Extract, exactly and without pictures, every line from the one that includes "Accommodation (40, 214)" through the final line of the material below.

— Extracted records —

+ + +

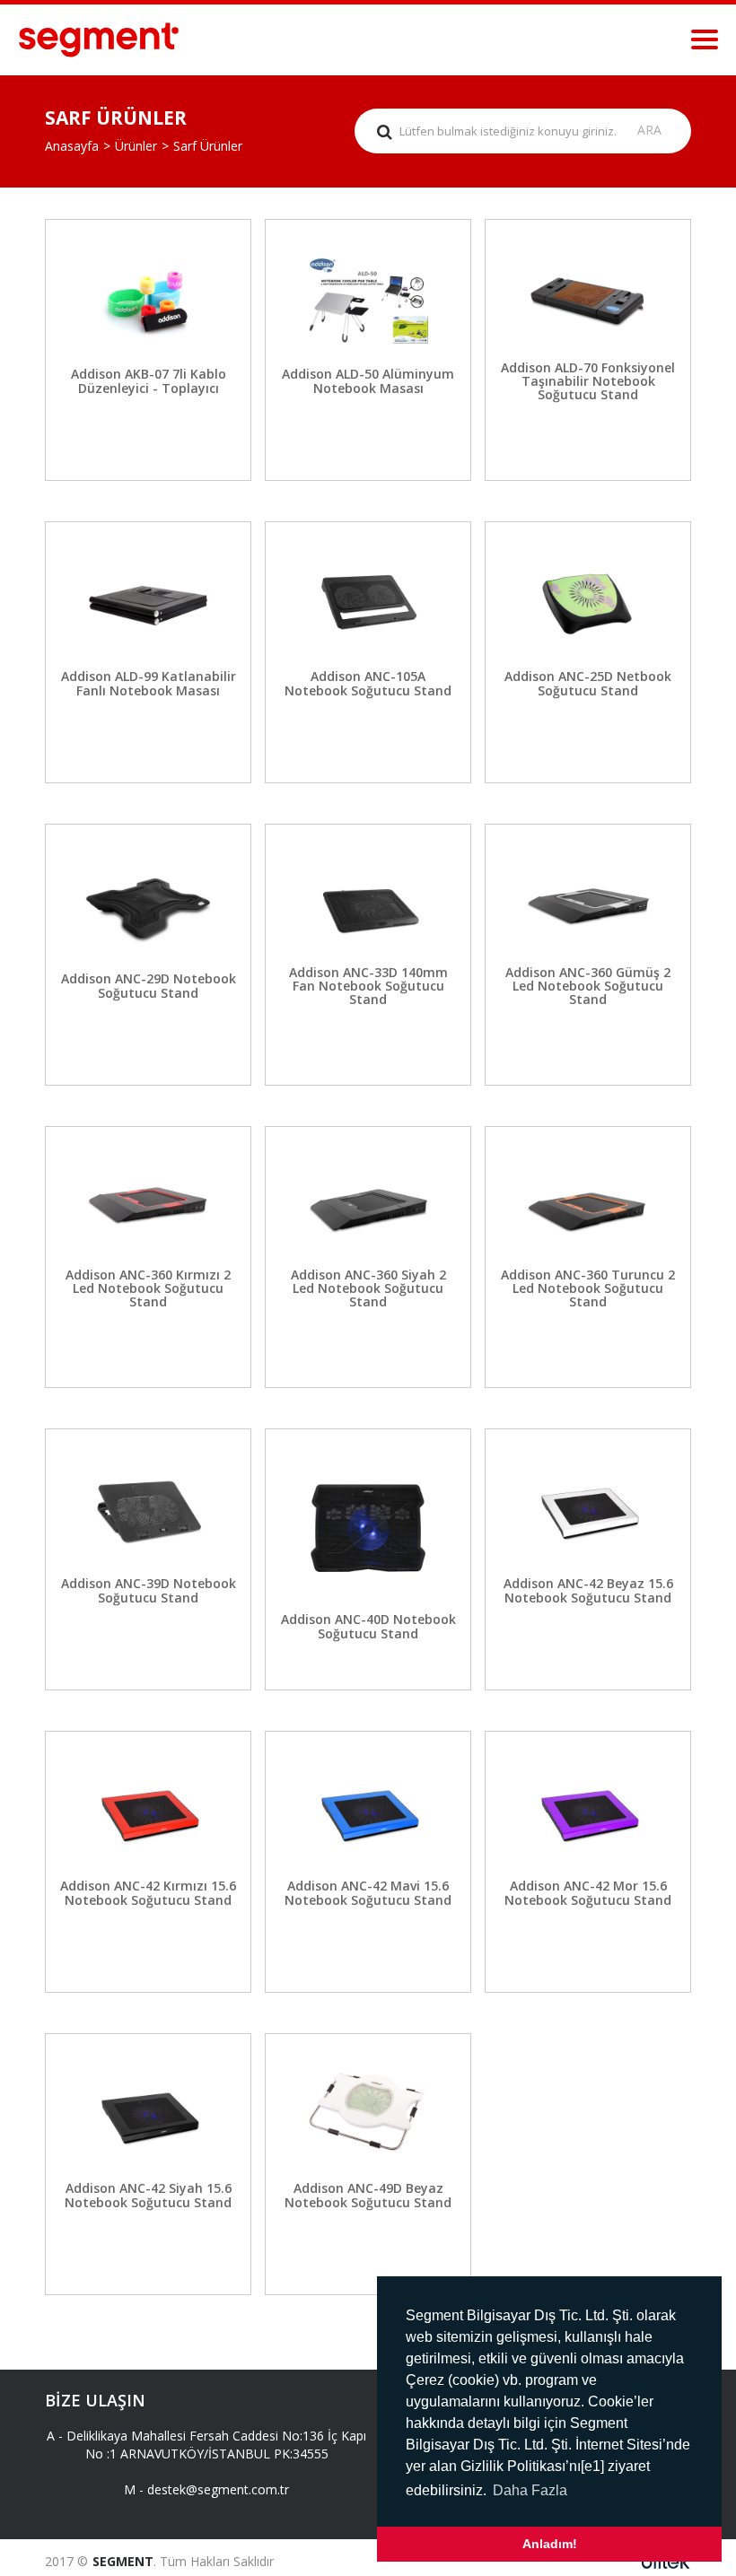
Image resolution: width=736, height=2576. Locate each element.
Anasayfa (72, 145)
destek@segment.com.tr (218, 2489)
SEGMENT (122, 2561)
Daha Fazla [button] (530, 2490)
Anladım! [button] (549, 2544)
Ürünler (136, 145)
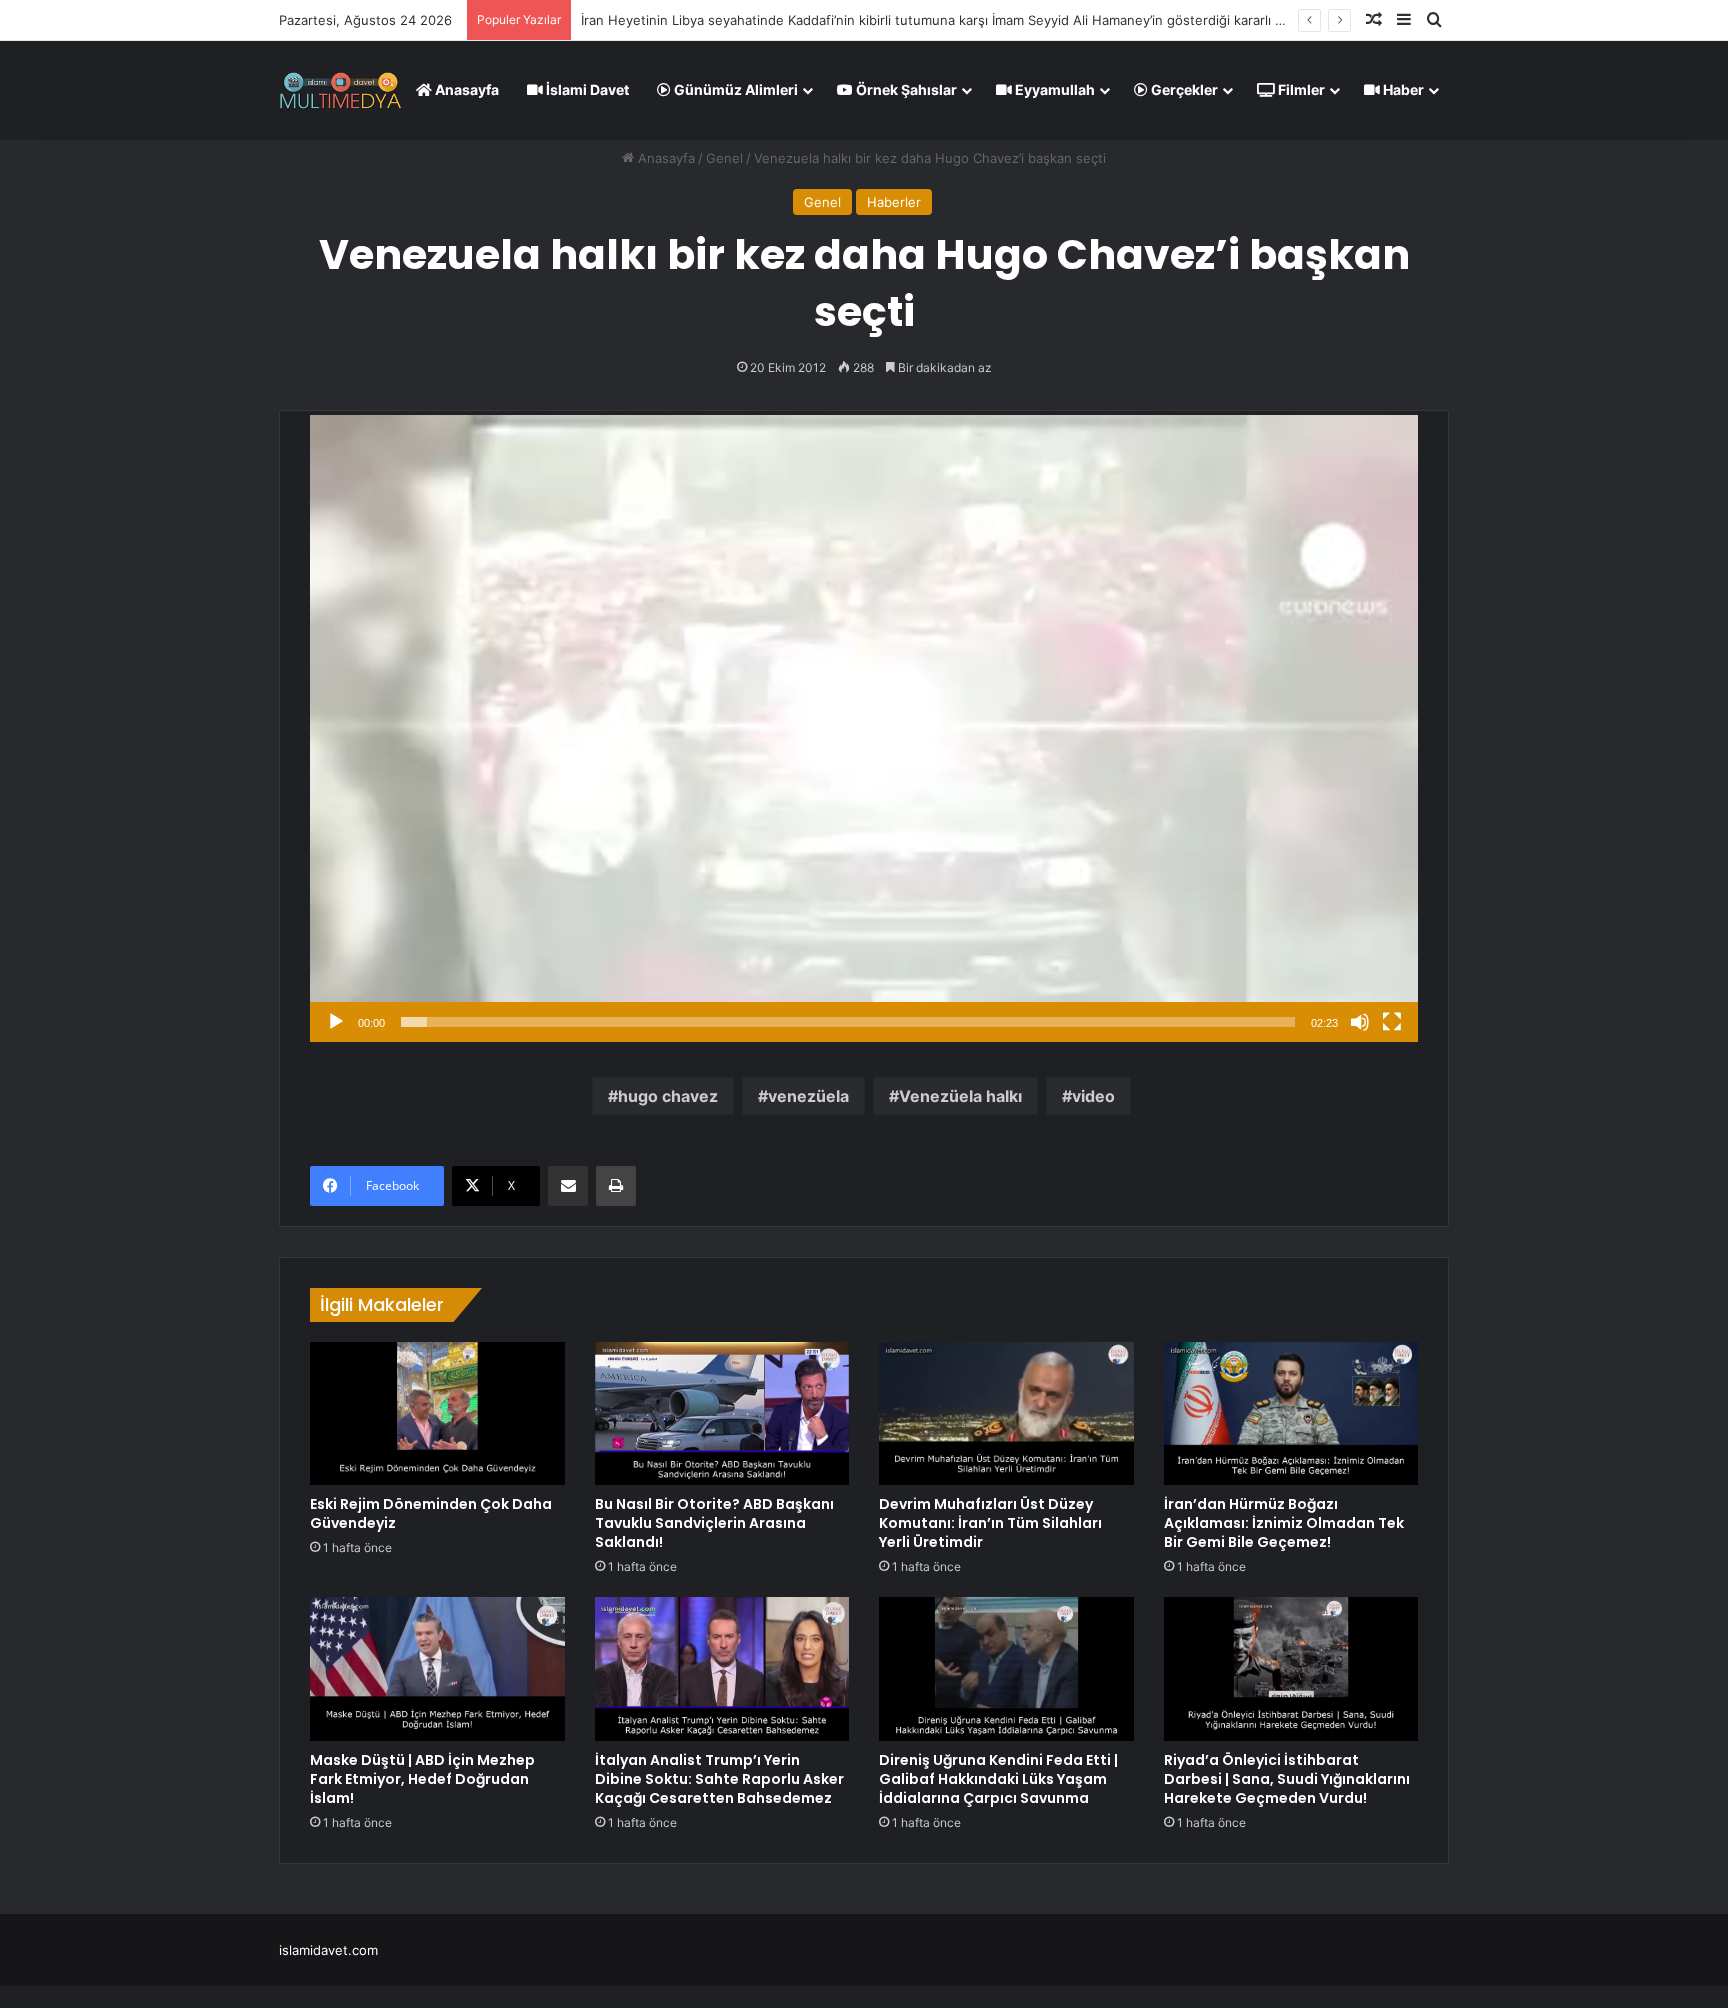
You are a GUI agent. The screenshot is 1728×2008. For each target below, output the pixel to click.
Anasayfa (465, 89)
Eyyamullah (1053, 89)
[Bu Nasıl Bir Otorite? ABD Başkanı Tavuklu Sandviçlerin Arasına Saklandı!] (722, 1413)
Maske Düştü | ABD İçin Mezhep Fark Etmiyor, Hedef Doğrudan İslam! (422, 1779)
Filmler (1300, 89)
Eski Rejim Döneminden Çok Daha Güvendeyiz (431, 1513)
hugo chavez (668, 1096)
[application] (864, 727)
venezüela (808, 1096)
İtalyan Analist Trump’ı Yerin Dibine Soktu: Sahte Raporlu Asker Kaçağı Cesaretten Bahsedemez (719, 1779)
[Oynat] (336, 1022)
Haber (1402, 89)
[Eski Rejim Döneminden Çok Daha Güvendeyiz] (437, 1413)
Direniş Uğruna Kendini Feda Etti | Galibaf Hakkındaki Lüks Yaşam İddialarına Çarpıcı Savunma (998, 1779)
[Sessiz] (1360, 1022)
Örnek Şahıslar (905, 89)
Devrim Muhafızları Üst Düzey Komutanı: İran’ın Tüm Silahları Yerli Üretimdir (990, 1523)
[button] (864, 727)
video (1093, 1096)
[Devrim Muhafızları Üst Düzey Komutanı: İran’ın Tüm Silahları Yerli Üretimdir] (1006, 1413)
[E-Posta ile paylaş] (568, 1186)
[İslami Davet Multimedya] (340, 90)
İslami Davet (586, 89)
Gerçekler (1183, 89)
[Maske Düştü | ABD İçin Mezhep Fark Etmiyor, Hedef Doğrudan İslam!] (437, 1669)
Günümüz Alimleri (734, 89)
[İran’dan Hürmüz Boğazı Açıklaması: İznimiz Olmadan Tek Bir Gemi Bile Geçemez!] (1291, 1414)
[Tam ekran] (1392, 1022)
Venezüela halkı (960, 1096)
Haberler (894, 202)
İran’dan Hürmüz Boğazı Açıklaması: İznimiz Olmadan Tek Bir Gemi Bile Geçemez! (1284, 1523)
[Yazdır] (616, 1186)
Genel (724, 158)
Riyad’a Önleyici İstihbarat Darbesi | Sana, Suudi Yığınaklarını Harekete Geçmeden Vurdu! (1287, 1779)
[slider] (848, 1022)
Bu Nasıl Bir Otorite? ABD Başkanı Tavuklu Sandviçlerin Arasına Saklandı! (714, 1523)
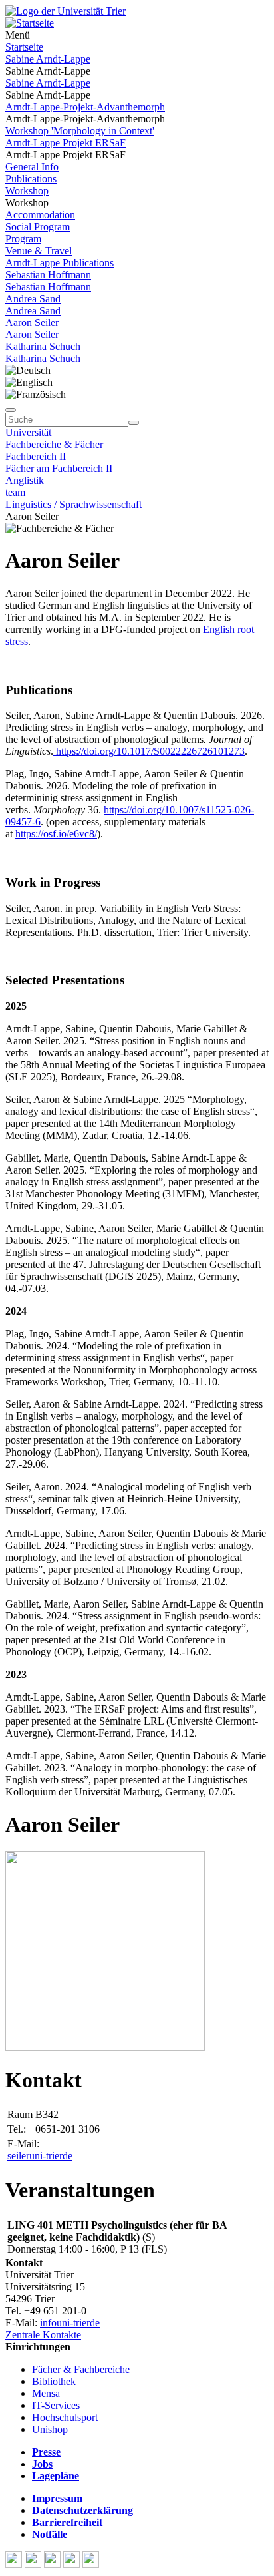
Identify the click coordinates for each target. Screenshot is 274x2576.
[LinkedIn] (90, 2564)
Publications (31, 178)
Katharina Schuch (42, 346)
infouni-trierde (70, 2322)
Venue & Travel (38, 250)
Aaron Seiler (32, 322)
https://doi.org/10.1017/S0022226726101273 (149, 751)
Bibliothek (54, 2381)
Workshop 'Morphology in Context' (79, 130)
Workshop (27, 190)
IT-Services (56, 2405)
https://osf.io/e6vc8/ (56, 833)
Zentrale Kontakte (43, 2334)
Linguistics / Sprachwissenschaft (73, 504)
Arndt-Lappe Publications (59, 262)
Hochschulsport (65, 2417)
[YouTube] (53, 2564)
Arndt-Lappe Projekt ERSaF (65, 142)
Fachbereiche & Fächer (54, 444)
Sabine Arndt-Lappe (47, 59)
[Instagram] (72, 2564)
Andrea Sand (33, 298)
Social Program (37, 226)
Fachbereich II (35, 456)
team (15, 492)
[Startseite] (65, 11)
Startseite (24, 47)
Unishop (50, 2429)
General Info (32, 166)
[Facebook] (15, 2564)
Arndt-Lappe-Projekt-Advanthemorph (85, 106)
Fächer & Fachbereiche (81, 2369)
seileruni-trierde (39, 2155)
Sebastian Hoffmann (48, 274)
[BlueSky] (34, 2564)
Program (23, 238)
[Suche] (10, 410)
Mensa (46, 2393)
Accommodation (40, 214)
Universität (28, 432)
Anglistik (24, 480)
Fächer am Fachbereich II (58, 468)
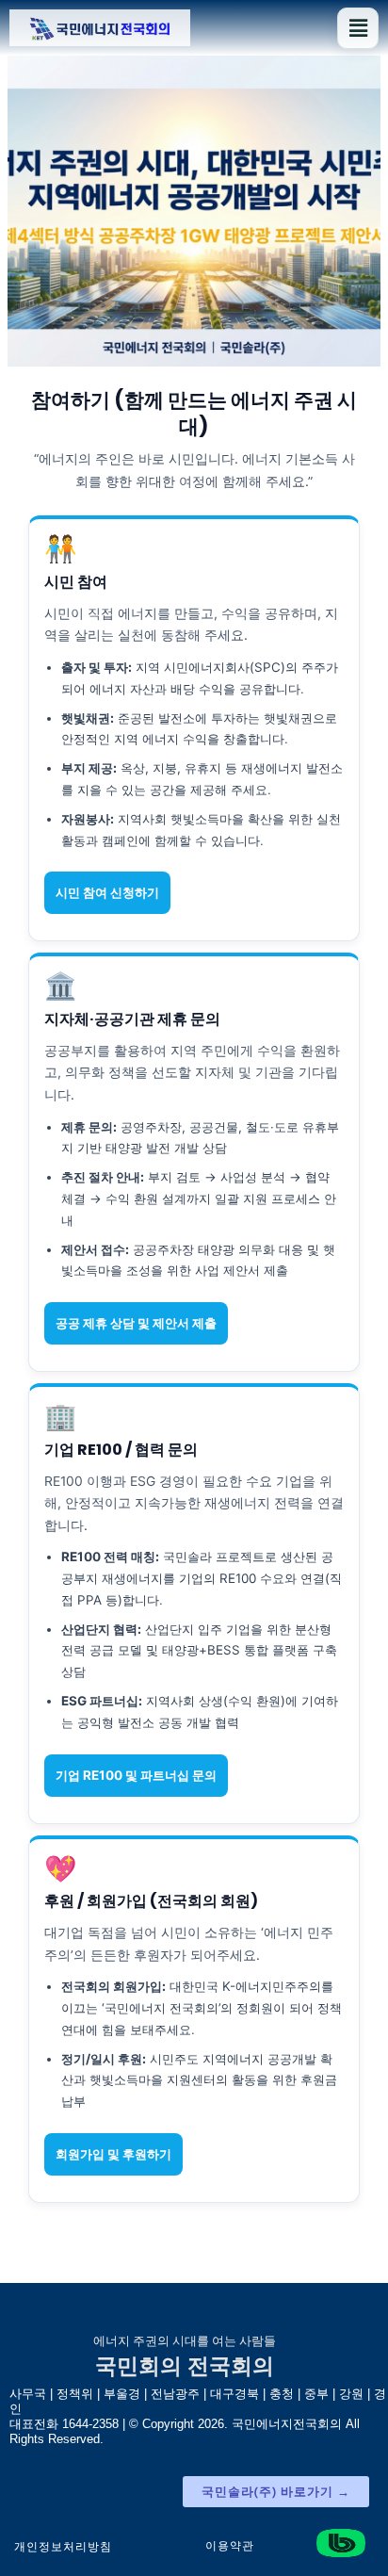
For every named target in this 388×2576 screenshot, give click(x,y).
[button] (358, 28)
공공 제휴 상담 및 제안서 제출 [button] (136, 1322)
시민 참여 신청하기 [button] (107, 892)
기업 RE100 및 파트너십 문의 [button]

+ + +

— Task result —
Accommodation (40, 214)
Universität (28, 432)
Anglistik (24, 480)
Fächer am Fachbereich II (58, 468)
For every named target in this 388×2576 screenshot, give click(x,y).
[button] (358, 28)
공공 제휴 상담 및 제안서 제출 [button] (136, 1322)
시민 참여 신청하기 [button] (107, 892)
기업 RE100 및 파트너십 문의 [button]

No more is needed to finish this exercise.